Anyone who has followed this project knows how much I love Joseph Spence’s guitar style. I’ve already posted my versions of his “Coming In on a Wing and a Prayer,” “Happy Meeting in Glory,” “Brownskin Girl,” “Sloop John B.,” and “Glory of Love,” and written about how I fell in love with his music, first on record, then seeing him in person, and finally immersing myself in his style and filming an instructional video to help other players get a sense of what he was doing.
I recently was re-inspired by a wonderful new set of Spence recordings made by Peter Siegel in the 1960s and released this year on Smithsonian Folkways, so I put together a medley of some of his classic arrangements of Bahamian hymns.
I have written before that I think of Spence’s style as a language — he almost always played in the same key and tuning (drop D) and used the same partial chord shapes — and I think of this medley as a kind of primer in that language. Rather than taking one arrangement and exploring how he would improvise brilliant variations on it, which was what I tried to do in my previous posts, this is a journey through five of his basic arrangements, with each song using some licks that show up differently in the next.
The first three are two-part pieces, with a verse and a chorus: “Victory is Coming,” “Face to Face That I Should Know Him,” and “Happy All the Time.” Spence sang with his relatives, the Pindar family, and one of the key aspects of his playing is that he harmonized like a vocal quartet, with two lead lines in parallel sixths punctuated by a bass part. In these songs, the bass mostly goes along with the lead on the verses, then becomes a separate voice in the choruses, providing a call to which the treble voices respond. The fourth song, “Glory, Glory, Hallelujah, When I Lay My Burden Down,” has only one section and I play his basic version and a typical variation.
Finally, “The Lord Is My Shepherd” is what I think of as one of Spence’s classical guitar arrangements. These are in the same language as his other pieces, using the same variety of positions and techniques, but rather than creating a basic arrangement and improvising variations, he intricately arranged them, with bass and treble lines sometimes moving in opposite directions, and varied them very little from chorus to chorus.

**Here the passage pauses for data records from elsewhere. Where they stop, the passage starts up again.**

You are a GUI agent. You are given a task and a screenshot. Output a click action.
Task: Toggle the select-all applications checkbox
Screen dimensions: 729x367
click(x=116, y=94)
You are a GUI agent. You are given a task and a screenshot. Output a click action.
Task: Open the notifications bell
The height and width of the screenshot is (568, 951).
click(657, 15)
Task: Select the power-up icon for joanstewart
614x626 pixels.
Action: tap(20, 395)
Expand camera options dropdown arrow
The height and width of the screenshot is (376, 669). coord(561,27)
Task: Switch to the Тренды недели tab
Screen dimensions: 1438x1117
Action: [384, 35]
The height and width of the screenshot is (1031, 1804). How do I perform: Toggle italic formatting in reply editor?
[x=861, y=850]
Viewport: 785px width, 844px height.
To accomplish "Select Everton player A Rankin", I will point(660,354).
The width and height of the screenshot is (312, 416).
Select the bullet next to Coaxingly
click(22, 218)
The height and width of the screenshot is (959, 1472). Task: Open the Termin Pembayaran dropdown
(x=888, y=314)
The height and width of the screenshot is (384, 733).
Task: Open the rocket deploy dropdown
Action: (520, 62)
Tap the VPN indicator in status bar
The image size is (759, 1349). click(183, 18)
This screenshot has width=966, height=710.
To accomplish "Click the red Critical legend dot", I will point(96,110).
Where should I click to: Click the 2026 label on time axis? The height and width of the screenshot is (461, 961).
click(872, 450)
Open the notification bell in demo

I have to again give credit to Guy Droussart, who was kind enough to explain many of Spence’s favorite moves to me. One of the fascinating things about learning the style of any vernacular guitarist — meaning players who work out arrangements by playing pieces over and over — is that their arrangements flow logically out of the way they use their hands, and are comfortable to play if you can figure out how they are using their hands. Guy gave me the clues I needed to get this close to what Spence was doing — not all the intricacies, subtleties, and virtuosity of his playing, but the basic style.
As I wrote up top, I think of this medley as a kind of primer, which means I would encourage any guitarist who loves Spence’s style to give it a shot. None of us will ever speak his language accentlessly, but the basic vocabulary is not complicated and just teaching my hands to play his kind of punctuating and moving basslines rather than keeping a regularly alternating bass changed my own playing forever.
All the tunes are in drop D tuning and use the same left-hand shapes. The distinctive thing about Spence’s left hand is that he never has more than three fingers on the fretboard, and often just two — for example, for a basic D chord he holds either the first and third strings on the second fret or the second and fourth strings on the third and fourth frets, where most players would hold all of those at once to make a full chord. As for his bass, when it is not moving, the standard bass for those D shapes would be an open D string with the first, and the fifth string, second fret for the second — which is kind of odd, because it adds a 6th in the bass, but is one of the harmonies that distinguishes his sound.